A Reston compliance, security and IT services provider has taken on another private equity investment to fuel development ambitions ahead of an expected increase in demand from clients seeking federal cybersecurity certifications.
BV Investment Partners, a Boston-based middle-market private equity firm with strong ties to the cybersecurity industry, has acquired a majority stake in CyberSheath, the companies announced this week. It's just the second PE investment CyberSheath has received since it was founded in 2012; the other came three years ago from Lightview Capital of West Palm Beach, Florida.
CEO Eric Noonan declined to share the size of the investment but told me the funding will help the company scale its product offerings to meet the cybersecurity compliance sign-off demands of federal contractors. Verification of these requirements is one of several services CyberSheath offers, and that piece of the business is expected to grow amid an edict from the Biden administration that requires more government contractors to have minimum cybersecurity protocols in place in order to bid on contracts.
"At some point in the very near future, it's going to be table stakes that if you're a federal contractor, you're going to have to meet mandatory cybersecurity requirements before being awarded a contract," said Noonan, who is one of CyberSheath's co-founders. "I think many folks would probably be surprised to learn today that that's actually not the case."
He said the Department of Defense is the furthest ahead in this effort, given its Cybersecurity Maturity Model Certification program, a pre-award cybersecurity verification requirement that contractors must comply with before any business with the DOD can be executed. However, more federal agencies are expected to follow suit as a result of the president's March 2023 directive.
"There's an enormous demand and a tremendous addressable market that needs to be served ultimately," said Noonan, whose firm has about 50 employees.

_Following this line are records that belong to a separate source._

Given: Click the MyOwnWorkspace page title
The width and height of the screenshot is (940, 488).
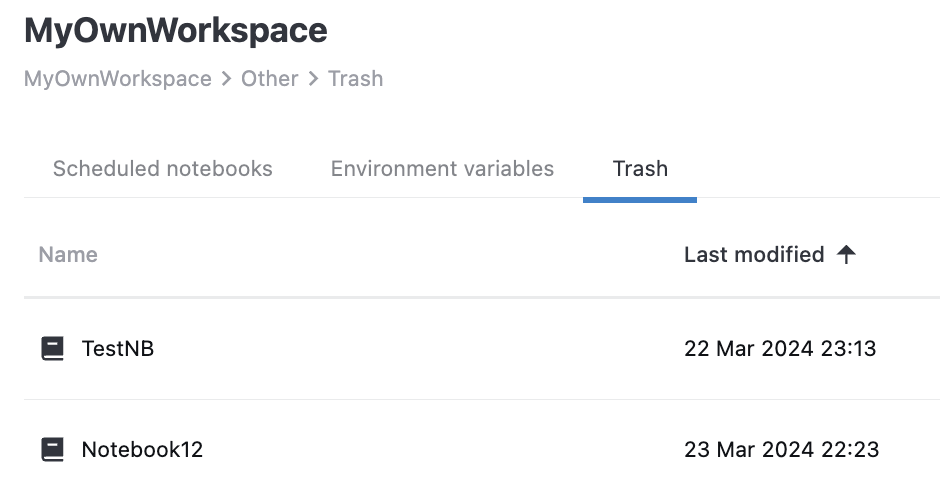Looking at the screenshot, I should pos(176,30).
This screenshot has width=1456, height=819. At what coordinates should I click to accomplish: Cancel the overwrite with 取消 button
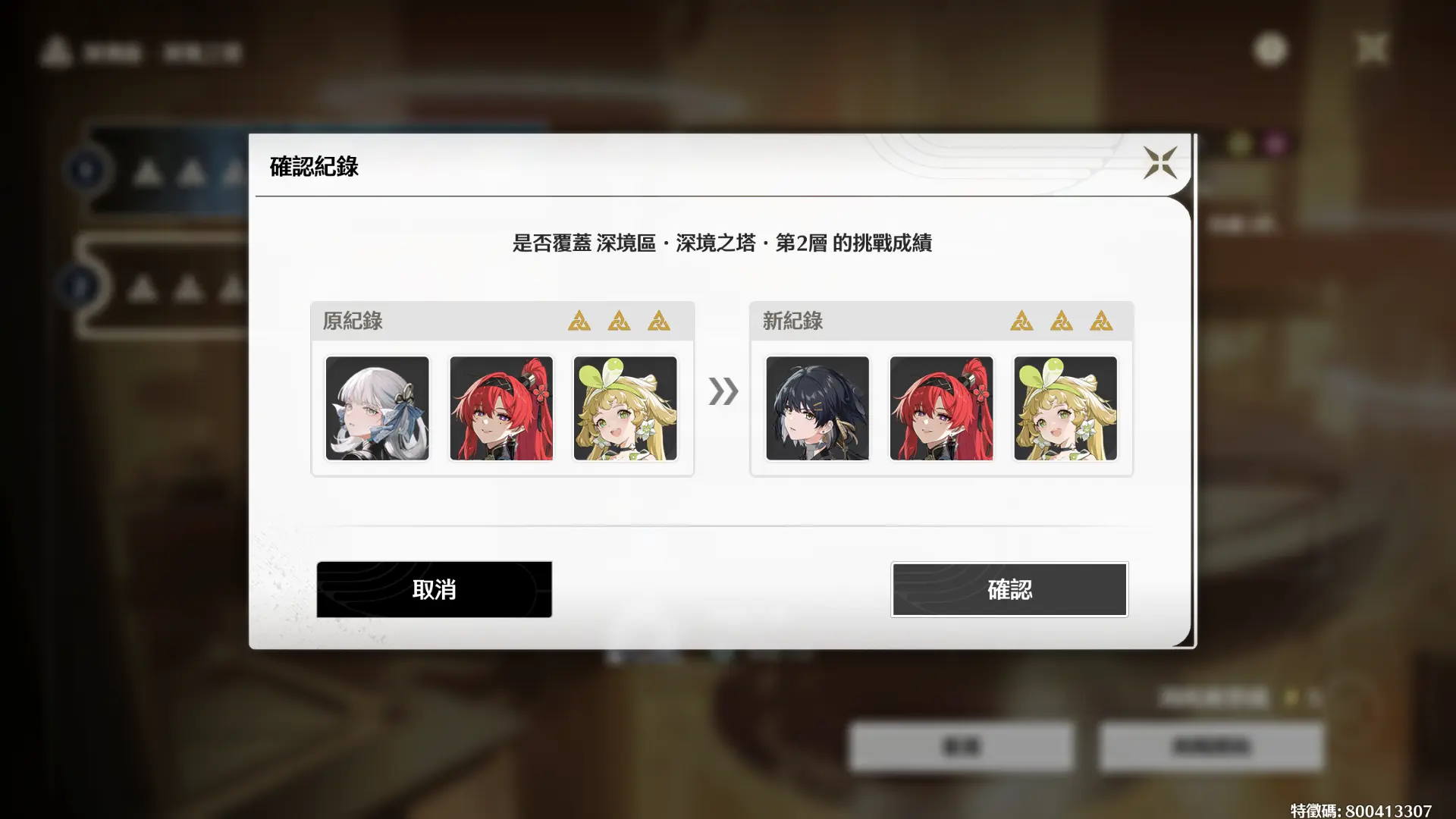[x=434, y=589]

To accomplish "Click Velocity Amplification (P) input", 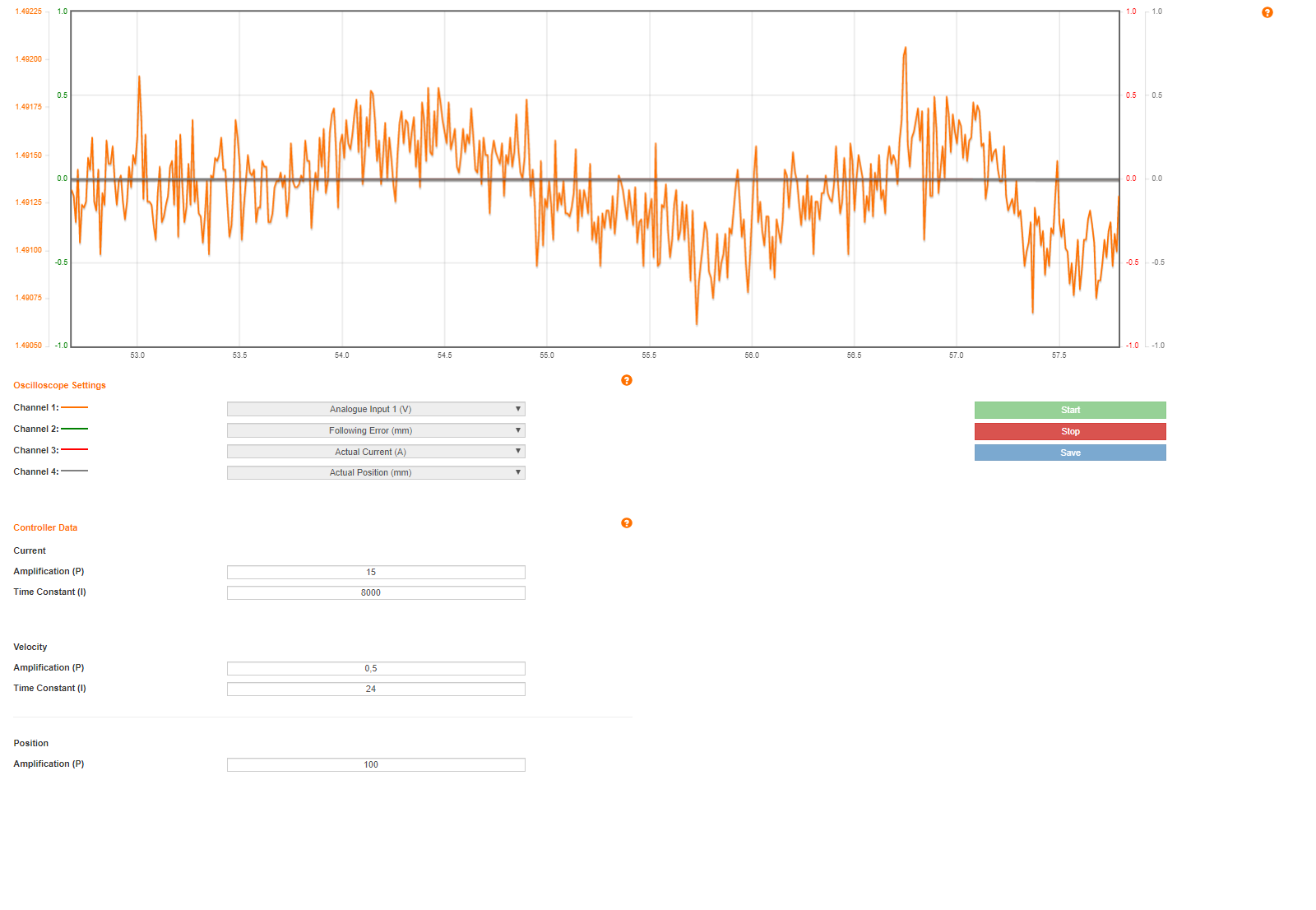I will [x=376, y=669].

According to proposed guidelines, the Department of Justice will use the False Claims Act to pursue civil actions against any government contractors that fail to meet outlined cybersecurity obligations. This will task the DOJ to hold account "entities or individuals that put U.S. information or systems at risk by knowingly providing deficient cybersecurity products or services, knowingly misrepresenting their cybersecurity practices or protocols, or knowingly violating obligations to monitor and report cyber incidents and breaches," per an excerpt from a section of the White House's National Cybersecurity Strategy Implementation Plan published May 7.
CyberSheath is among several Greater Washington companies that have recently received PE investments.
This month, Australian financial services giant Macquarie Capital bought a controlling stake in Laurel-based government contractor Earth Resources Technology and Arlington IT consulting firm Excella landed an investment from McLean's Attain Capital to help it advance its artificial intelligence capabilities.
And in late April, D.C.-based, remote-first marketing firm The District Communications Group nabbed outside investments from two private equity groups. The fast-growing company is considering using a portion of the funds to open a physical office in National Landing.